• What is expected
Print the following material again without any changes, starting with the line that contains "At what coordinates should I click to accomplish: Click the user" and going on through the line that contains "[x=1355, y=16]".

• Material
════

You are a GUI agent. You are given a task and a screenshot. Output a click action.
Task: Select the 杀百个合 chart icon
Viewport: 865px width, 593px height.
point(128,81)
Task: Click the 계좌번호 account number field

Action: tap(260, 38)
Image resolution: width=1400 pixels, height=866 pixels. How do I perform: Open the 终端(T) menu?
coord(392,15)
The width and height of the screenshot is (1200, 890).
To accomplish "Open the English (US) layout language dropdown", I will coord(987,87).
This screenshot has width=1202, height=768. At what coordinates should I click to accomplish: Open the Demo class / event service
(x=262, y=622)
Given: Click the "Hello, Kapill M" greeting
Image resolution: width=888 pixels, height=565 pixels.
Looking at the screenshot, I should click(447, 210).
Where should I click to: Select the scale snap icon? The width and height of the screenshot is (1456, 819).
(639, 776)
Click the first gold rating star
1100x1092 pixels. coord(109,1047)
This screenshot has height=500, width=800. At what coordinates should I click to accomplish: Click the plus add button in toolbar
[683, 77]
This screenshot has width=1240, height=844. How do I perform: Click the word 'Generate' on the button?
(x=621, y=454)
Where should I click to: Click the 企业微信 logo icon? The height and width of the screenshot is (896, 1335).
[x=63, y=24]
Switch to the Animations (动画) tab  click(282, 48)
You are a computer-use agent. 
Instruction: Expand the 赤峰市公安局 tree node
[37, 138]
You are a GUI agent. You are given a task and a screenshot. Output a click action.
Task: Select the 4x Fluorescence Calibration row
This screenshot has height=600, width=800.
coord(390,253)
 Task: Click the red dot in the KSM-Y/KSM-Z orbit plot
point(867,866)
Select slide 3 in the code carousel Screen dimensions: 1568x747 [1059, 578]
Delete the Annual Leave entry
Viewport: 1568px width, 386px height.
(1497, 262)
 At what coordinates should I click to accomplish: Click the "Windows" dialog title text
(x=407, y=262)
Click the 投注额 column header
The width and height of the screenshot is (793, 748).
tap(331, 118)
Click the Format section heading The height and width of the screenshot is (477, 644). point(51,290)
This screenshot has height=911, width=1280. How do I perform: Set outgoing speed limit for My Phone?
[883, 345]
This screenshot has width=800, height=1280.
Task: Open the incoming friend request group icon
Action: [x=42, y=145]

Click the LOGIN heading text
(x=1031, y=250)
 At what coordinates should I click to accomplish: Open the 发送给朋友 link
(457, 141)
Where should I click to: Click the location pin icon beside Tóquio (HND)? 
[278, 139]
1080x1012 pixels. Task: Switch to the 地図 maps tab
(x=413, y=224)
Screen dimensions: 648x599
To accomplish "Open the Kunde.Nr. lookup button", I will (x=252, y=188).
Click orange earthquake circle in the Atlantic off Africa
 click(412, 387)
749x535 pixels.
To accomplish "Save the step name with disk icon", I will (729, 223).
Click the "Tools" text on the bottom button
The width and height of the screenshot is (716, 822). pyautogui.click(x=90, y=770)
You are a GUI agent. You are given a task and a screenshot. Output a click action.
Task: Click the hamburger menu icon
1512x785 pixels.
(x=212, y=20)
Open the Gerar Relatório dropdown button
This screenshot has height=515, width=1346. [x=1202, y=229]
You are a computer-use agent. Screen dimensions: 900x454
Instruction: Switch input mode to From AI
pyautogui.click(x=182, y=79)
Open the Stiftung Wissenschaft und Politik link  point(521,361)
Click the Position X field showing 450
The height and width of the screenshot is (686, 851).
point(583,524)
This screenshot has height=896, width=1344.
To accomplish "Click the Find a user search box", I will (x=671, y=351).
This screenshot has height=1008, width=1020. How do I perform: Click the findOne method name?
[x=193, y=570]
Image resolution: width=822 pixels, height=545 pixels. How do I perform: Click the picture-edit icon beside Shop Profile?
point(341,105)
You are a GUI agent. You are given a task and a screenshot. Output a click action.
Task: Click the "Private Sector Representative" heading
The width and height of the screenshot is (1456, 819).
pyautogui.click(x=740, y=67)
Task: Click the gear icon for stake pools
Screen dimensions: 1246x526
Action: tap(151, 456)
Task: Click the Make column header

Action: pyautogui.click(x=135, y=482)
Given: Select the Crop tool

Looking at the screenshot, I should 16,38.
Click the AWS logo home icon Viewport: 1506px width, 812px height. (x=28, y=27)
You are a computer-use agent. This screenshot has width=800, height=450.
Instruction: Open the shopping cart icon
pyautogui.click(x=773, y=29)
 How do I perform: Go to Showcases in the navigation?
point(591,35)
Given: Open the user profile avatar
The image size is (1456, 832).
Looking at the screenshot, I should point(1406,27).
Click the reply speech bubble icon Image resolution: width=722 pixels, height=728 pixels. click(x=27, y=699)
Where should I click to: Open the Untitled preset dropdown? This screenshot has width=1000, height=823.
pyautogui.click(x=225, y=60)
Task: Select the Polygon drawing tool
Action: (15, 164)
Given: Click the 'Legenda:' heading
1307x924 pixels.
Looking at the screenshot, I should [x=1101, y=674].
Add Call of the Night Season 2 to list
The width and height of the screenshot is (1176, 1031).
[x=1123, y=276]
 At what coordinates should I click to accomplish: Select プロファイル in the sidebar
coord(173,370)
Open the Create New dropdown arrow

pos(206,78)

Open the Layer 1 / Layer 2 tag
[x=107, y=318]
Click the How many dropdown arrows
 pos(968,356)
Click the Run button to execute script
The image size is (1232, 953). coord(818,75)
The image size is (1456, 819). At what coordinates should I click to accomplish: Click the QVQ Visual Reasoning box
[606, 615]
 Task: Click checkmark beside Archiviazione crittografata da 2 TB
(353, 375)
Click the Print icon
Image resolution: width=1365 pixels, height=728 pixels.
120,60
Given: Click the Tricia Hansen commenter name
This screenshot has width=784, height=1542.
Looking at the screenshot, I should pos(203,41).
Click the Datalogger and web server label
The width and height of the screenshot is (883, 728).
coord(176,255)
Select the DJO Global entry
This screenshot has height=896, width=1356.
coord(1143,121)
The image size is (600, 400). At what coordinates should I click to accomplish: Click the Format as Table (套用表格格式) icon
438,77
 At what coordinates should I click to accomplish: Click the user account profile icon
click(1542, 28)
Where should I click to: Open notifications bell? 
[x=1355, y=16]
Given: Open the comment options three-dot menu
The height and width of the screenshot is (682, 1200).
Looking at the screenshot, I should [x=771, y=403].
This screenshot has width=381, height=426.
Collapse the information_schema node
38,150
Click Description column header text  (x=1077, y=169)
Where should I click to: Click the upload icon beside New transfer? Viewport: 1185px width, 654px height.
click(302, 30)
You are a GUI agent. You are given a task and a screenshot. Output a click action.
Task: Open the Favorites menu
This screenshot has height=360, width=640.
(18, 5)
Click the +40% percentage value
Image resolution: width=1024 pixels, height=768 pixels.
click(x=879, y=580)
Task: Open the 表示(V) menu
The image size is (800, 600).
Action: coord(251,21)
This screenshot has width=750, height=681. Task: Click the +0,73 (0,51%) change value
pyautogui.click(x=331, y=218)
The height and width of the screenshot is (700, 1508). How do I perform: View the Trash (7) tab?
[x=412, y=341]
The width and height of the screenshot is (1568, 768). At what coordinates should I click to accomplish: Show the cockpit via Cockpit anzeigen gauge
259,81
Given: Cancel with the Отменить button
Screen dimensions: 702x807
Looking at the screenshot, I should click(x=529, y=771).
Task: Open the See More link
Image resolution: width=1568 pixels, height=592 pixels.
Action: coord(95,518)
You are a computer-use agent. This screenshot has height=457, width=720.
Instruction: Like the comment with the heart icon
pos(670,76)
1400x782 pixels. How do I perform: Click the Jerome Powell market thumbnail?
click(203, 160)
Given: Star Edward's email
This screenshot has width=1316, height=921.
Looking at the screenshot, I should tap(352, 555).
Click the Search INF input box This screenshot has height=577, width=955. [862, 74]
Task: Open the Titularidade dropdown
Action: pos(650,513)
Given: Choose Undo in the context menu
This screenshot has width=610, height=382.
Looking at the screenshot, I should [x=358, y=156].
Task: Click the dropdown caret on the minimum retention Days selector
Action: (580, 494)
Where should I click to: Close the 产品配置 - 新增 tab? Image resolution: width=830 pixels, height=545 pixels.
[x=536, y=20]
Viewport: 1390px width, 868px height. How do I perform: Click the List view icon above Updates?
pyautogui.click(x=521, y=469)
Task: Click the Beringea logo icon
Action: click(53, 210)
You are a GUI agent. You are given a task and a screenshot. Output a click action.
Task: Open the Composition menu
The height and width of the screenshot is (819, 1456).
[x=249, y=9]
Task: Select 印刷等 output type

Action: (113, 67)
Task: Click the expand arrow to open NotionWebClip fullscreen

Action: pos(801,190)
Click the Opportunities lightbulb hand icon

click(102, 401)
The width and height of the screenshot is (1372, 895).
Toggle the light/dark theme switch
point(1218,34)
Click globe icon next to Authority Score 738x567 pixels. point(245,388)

════

• Solution to the problem
 At what coordinates should I click to accomplish: Click the user account profile icon
click(1542, 28)
Where should I click to: Open notifications bell? 
[x=1355, y=16]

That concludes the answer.